I am certain I read article that was posted on YN a month or so ago about some researchers that were caught using false citations in their research.
If I remember correctly, some group used an AI tool to sniff for AI citations in other's works. What I remember most was how abhorrent some of the sources that the AI sniffer caught. One of the citation's authors was literally cited as "FirstName LastName" -- didn't even sub in a fake name lol.
Edit: I found the OP:
https://news.ycombinator.com/item?id=46720395
I believe that, on a fundamental level, the principle of 'trust, but verify' can be followed to its logical endpoint, as covered in Ken Thompson's lecture, 'Reflections on Trusting Trust' [1]. At some point, one simply has to trust that something is correct, unless they have the capability to verify every step of a long chain of indirection.
So, in regard to your book: Claude may or may not have hallucinated the information from its cited sources. Gemini, as well. However, say you had access to the cited information behind a paywall. How would you go about verifying the information cited in those sources was correct?
Since the release of LLMs over the past four years or so, I have noticed a trend where people are (rightfully) hesitant to trust the output of LLMs. But if the knowledge is in a book or comes from another other man-made source, it's some how infallible? Such thinking reminds me of my primary schooling days. Teachers would not let us use Wikipedia as a source because, "Anyone can edit anything." Though, it's as one cannot write anything they want in a book -- be it true or false?
How many scientific researchers have p-hacked their research, falsified data, or used other methods of deceit? I do not believe it's a truly an issue on a grand scale nor does it make vast amounts of science illegitimate. When caught, the punishments are usually handled in a serious manner, but no telling how much falsified research was never caught.
I do believe any and all information provided by LLMs should be verified and not blindly trusted, however, I extend that same policy to works from my fellow humans. Of course, no one has the time to verify every single detail of every bit of information one comes across. Hence, at some point, we all must settle on trusting in trust. Knowledge that we cannot verify is not knowledge. It is faith.
[1] https://www.cs.cmu.edu/~rdriley/487/papers/Thompson_1984_Ref...
> But if the knowledge is in a book or comes from another other man-made source, it's some how infallible
Nobody who's ever done research believes that. Everything gets put along a spectrum of trust/accuracy.
You should be able to say what you believe, what you base that belief on, what it would take to disprove that belief, and how likely you think it is to be disproven.

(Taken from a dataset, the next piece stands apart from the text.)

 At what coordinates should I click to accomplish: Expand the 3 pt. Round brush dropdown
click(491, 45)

That's why you do research from as many primary sources as you can, because yeah, otherwise you're reading someone else's interpretation. Sometimes you can't do that (you don't read the language, etc) and then you have to judge the quality of the interpretation.

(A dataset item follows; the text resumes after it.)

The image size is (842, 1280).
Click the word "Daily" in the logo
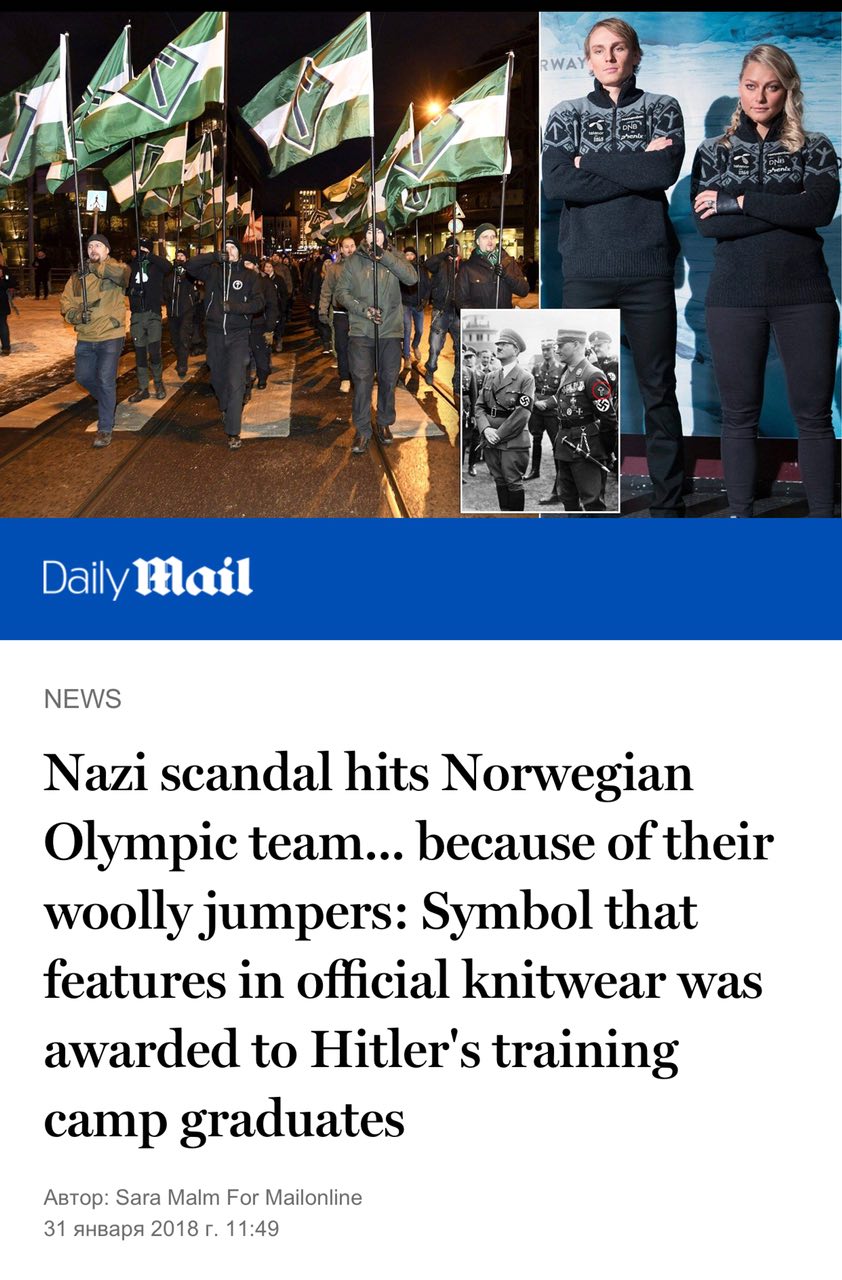pos(86,580)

It's an enormous amount of work to write a book, and making things up doesn't make that process a whole lot easier. So most people try to be accurate. Especially with editors and such doublechecking work. I still always judge the quality of the work as I'm reading it.

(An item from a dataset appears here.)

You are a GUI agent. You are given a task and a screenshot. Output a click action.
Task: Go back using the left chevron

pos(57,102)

LLMs just flat out can't be trusted. They're endless fountains of words and aren't accurate by nature. They're fine if you already know the answer, and not fine if you don't.
This is great, your final line summarizes my thoughts as well. When it comes to matters of faith your average Redditor and Hacker News commenter will heap scorn and derision on religious people for accepting things blindly without any proof, yet they will blindly accept what other people tell them is true, or now what an LLM says is true.
Before AI, the smartest human still had to pass the paywall to access paywalled content.
AI has exacerbated the Internet's "content must be free or else does not exist" trend.
It's just not interesting to challenge an AI to write professional research content without giving it access to research conetent. Without access, it's just going to paraphrase what's already available.